If press reports are to be believed we have just entered the post-PC epoch. So just what does this mean?
While at first glance it seems like something that will have Jeremy Clarkson and Frankie Boyle dancing in the aisles, freed at last from Ofcom reprimands, rather it is the heralding of a new era in which the trusty old personal computer is a thing of the past.
New insights from Kantar Media can gauge just how feasible such claims are.
Given the explosion in methods of accessing the internet through tablets, smartphones, games consoles, and televisions there is certainly less reliance on the desktop computer.
Indeed Apple’s fourth quarter results revealed a record breaking swell of revenue coming from non-pc products, notably iPads and iPhones, exceeding even their own sales forecasts.
Similarly, Google’s Android is making some serious inroads into the smart device world.
Globally, it accounts for around half of the smartphone market (though Kantar’s US Worldpanel data shows that, coinciding with their Q4 boom, Apple has just taken the lead in the States in the run up to Christmas).
Thanks to the impressive sales of the Kindle Fire, Android now makes up 39% of tablet sales too.
Results released last week indicate that global tablet sales for 2011 exceeded 66.9 million, up 260% from 2010’s numbers and the growth is likely to continue into 2012.
While these increases are undoubtedly impressive, tablets do however still remain a relatively niche product.
Tablets are not the only means of accessing the internet in an always-on post-pc world.

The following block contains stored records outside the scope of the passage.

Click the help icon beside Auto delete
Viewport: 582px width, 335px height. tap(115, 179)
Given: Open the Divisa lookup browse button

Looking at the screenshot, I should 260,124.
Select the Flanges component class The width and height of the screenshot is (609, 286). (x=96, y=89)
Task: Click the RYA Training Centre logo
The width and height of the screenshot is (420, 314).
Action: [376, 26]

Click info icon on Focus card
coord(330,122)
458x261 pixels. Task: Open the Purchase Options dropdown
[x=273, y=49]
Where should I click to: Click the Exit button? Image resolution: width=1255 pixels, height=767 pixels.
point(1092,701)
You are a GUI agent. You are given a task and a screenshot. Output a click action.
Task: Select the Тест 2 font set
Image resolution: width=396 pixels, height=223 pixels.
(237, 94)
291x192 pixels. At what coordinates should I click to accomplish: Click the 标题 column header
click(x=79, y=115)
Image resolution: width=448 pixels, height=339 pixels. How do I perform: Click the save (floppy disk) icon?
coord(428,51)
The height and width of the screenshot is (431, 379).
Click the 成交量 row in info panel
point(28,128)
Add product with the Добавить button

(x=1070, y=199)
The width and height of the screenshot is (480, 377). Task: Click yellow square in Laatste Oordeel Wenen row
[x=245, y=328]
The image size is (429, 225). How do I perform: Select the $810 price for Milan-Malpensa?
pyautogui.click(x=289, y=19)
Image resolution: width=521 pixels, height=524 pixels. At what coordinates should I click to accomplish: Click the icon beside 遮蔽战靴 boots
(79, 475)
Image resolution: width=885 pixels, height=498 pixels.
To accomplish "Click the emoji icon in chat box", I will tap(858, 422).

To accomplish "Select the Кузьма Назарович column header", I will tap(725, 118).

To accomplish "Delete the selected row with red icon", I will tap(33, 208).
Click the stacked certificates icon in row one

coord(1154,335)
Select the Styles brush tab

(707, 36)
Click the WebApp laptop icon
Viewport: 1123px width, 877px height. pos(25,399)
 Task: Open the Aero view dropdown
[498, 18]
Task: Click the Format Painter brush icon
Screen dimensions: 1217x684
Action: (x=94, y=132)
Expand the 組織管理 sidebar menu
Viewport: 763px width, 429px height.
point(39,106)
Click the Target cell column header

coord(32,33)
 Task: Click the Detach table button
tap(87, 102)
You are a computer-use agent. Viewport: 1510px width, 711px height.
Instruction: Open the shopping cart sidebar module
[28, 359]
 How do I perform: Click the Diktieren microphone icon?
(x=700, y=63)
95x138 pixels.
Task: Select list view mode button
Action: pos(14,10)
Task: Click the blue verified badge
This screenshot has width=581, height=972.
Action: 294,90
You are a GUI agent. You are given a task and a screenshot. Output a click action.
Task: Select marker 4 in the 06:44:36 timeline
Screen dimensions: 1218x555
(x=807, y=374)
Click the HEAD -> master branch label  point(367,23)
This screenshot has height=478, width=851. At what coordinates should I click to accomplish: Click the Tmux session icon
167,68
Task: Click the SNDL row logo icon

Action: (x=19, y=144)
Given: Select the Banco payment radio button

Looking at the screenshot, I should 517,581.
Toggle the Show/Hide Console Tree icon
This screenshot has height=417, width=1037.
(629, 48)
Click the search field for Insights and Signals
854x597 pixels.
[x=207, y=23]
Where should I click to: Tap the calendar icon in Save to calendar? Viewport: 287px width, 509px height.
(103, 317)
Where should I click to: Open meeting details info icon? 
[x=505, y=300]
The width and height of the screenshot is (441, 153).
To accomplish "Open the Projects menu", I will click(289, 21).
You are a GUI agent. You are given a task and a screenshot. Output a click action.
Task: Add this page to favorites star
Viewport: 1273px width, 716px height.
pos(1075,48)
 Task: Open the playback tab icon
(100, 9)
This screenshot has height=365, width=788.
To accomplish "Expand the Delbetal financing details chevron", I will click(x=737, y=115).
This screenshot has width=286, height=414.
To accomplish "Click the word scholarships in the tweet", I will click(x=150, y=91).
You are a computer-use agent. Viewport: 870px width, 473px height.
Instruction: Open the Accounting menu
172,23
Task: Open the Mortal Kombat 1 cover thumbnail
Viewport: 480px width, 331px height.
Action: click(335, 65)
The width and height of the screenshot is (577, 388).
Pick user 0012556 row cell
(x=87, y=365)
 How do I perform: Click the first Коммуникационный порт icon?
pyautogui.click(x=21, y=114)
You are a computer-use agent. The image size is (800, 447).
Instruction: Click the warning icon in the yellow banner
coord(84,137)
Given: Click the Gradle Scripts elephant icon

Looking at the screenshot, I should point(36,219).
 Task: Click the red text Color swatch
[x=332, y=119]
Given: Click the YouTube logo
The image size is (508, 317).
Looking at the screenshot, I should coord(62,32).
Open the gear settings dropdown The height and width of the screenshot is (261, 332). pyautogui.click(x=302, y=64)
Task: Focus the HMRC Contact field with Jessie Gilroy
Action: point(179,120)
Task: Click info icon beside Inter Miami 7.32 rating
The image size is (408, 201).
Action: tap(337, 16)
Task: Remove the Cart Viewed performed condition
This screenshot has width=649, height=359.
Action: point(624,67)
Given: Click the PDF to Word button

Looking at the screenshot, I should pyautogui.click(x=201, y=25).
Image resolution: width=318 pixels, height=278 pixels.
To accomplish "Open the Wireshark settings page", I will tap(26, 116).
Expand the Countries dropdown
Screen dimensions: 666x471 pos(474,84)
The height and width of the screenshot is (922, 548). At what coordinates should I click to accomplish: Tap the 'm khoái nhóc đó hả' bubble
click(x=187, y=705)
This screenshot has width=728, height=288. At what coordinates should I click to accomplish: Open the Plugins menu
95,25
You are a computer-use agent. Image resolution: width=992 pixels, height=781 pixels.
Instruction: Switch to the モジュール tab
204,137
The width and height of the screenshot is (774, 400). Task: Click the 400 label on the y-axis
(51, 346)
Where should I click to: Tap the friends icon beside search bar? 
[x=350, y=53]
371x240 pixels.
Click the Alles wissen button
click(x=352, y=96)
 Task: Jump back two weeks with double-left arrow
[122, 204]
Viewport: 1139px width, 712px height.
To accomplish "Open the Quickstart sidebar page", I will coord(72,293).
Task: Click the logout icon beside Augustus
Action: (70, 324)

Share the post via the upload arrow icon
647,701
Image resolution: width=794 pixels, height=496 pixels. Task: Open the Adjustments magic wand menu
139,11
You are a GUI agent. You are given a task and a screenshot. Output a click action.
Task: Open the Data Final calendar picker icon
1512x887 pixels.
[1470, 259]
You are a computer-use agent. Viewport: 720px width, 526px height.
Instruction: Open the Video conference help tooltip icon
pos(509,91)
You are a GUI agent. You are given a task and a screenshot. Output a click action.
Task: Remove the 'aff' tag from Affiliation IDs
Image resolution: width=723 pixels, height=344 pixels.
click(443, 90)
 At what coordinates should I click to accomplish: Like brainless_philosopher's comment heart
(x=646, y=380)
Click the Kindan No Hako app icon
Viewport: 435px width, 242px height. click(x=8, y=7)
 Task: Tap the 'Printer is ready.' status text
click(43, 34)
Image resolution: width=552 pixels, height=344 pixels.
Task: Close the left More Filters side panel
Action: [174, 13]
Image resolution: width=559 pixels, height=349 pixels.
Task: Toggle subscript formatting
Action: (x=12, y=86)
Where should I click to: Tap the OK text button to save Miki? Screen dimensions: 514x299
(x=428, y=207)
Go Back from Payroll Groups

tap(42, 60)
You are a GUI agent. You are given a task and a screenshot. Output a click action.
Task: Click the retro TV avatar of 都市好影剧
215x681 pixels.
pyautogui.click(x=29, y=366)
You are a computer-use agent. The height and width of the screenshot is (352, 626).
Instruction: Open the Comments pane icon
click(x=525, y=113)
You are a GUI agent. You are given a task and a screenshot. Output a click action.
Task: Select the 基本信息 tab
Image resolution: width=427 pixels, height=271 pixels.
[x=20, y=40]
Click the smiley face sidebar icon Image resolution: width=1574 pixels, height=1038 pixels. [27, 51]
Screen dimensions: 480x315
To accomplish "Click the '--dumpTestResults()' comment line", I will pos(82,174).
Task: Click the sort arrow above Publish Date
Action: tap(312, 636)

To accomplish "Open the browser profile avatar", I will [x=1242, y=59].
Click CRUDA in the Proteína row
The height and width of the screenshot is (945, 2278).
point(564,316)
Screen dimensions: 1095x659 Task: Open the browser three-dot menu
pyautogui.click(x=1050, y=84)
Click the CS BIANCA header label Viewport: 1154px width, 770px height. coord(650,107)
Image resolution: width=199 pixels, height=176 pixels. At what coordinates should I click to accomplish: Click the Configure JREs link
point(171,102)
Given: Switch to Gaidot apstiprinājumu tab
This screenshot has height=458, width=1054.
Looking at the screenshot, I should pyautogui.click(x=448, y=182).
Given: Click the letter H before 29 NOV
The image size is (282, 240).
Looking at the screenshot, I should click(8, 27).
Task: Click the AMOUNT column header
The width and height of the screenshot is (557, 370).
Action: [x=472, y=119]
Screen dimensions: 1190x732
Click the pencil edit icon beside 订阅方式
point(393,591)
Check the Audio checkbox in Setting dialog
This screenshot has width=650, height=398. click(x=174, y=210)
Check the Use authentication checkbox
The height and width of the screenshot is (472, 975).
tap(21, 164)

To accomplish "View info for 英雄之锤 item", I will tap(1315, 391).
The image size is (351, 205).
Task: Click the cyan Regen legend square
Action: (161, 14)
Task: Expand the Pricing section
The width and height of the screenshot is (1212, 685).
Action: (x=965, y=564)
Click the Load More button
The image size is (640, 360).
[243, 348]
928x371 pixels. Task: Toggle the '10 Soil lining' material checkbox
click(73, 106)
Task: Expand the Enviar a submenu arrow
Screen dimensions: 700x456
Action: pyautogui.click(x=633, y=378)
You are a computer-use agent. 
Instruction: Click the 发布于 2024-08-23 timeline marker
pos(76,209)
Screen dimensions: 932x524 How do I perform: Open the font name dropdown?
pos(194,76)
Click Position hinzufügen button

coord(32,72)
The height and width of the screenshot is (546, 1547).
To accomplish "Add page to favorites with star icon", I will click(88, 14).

Recent research from Google shows 45% of the UK population now have a smartphone and this is backed up by new proprietary research from Kantar Media which indicates that smartphone penetration exceeds 50% of urban audiences in the UK, something that is anticipated to continue growing through 2012.
At last week’s MediaPost Mobile Insider Summit, ESPN further underlined the importance of the mobile market with the bold claim that in 2012 they would be treating the mobile as the first screen.
In addition to smartphones and tablets, games are increasingly played online.
The Gaming Britain study conducted by Kantar Media for the IAB indicates that 34% of the UK population have played games on a PC or laptop in the last six months (42% have done so using a mobile phone).
Then there are streaming media services which connect the internet to various other devices including the television.
Amazon-owned Lovefilm offer its streaming services across various devices and the recent arrival of Netflix in the UK is further evidence that this is an area of huge potential growth through 2012.
This brings us to connected TV. Although still in its infancy, research suggests that 90% of televisions will be connected to the internet by 2014 so this is likely to strike yet another blow for the desktop computer.
Gartner analysis on the PC market shows that PC shipments in the US declined by 1.4% in Q4 2011 and are expected to slow more significantly through 2012.
Smartphones and tablets are undoubtedly making waves and perhaps rightfully hogging the press column inches, while at the same time enabling digital natives to access the web 24/7.
The humble PC will remain an important player in the mainstream connected world through 2012, though for how much longer beyond this remains to be seen.
Perhaps a more PC line on the subject is that the desktop is not dead, but there is a suggestion that glory days may be gone.
Kantar Media is launching a study into connected TV called TVolution, linked to its TGI study, with the first results due in Q2 of 2012.